Abstract
Small-animal imaging systems are often characterized using phantoms, which may not predict performance in clinical applications. An implantable synthetic SPECT lesion would facilitate characterization of lesion detectability in a living animal. Methods: Anion-exchange columns with bed volumes of 100–300 nL were constructed from medical-grade polyvinyl chloride tubing and resin. The columns were tested in an excised mouse femur and implanted in the femur of a living mouse. Imaging was performed using a prototype dual-modality SPECT/CT system. Results: Activity of 7.4–22.2 MBq (0.2–0.6 mCi) localized within the synthetic lesion. The synthetic lesions were reused multiple times. Mice tolerated the implanted columns without complications for up to 8 wk. Conclusion: A reusable, synthetic SPECT lesion was constructed and implanted in the femur of a living mouse. The synthetic lesion is useful for the development of imaging schemes and for more realistically evaluating imaging-system performance in the context of a living animal.
The imaging of small-animal models of disease is an evolving science (1–5). Although dedicated small-animal imaging systems, including SPECT, PET, MRI, and CT, are commercially available, development of new small-animal systems with improved performance continues at a rapid pace. Small-animal imaging systems face additional constraints and limitations in spatial resolution and sensitivity relative to human imaging (6–8). Imaging phantoms are commonly used to assess equipment function and performance.

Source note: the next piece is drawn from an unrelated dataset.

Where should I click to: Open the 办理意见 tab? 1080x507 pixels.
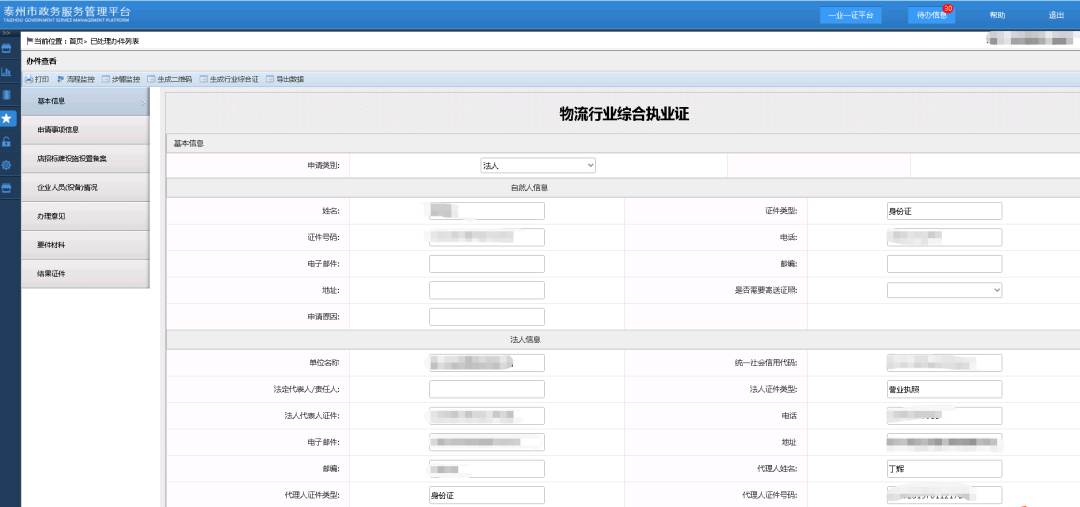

However, phantoms typically do not directly measure imaging-system performance of a clinical or biomedical task. Small-animal imaging systems pose additional technical problems, such as animal immobilization and anesthesia, image coregistration, and validation, which often cannot be adequately addressed with typical phantom studies.
An implantable synthetic SPECT lesion would bridge the gap between phantom studies and live small-animal imaging. An ideal synthetic SPECT lesion would have known size and activity ranges, be made of biocompatible materials, and be reusable. Incorporation of a synthetic lesion into a live animal would allow standardized imaging studies in the context of living tissues, with all of the real-life challenges of background activity, anesthesia, physiologic monitoring, and animal positioning. A rechargeable synthetic lesion would minimize the number of animals used during technique development. The known size, location, and activity range of a synthetic SPECT lesion could facilitate development and refinement of quantitative reconstruction algorithms, automated lesion detection, size-estimation tasks, and coregistration algorithms in multimodality imaging schemes.
MATERIALS AND METHODS
Catheter Assembly
Anion-exchange chromatography beads with quaternary amine groups were selected to provide fixed ionic binding sites for negatively charged ions in solution such as 99mTcO4−. Two to 6 AG 1-X2, 50- to 100-mesh anion-exchange chromatography beads (Bio-Rad) were placed inside a 5-mm length of polyvinyl chloride tubing (Scicom, Inc.) with a 0.023-in internal diameter and a 0.039-in external diameter. Medical-grade polyvinyl chloride tubing with a 0.01-in internal diameter and a 0.030-in external diameter (Small Parts) was then inserted into each end of the slightly elastic tubing containing the chromatography beads. The joints between the inner and outer tubing were sealed with a suspension of polyvinyl chloride resin in 45%–60% methylethyl ketone, 25%–40% tetrahydrofuran, 5%–10% cyclohexanone, and 0%–5% acetone (Oatey Regular Clear Cement).
Catheter Loading
The anion-exchange beads were loaded with 99mTcO4− by flushing the catheters with an aqueous solution of sodium pertechnetate followed by 0.5 mL bacteriostatic water. For external catheters, bound activity was measured in a well counter. For indwelling catheters, bound activity was estimated from the difference between the activity injected and the activity recovered after flushing of the catheter.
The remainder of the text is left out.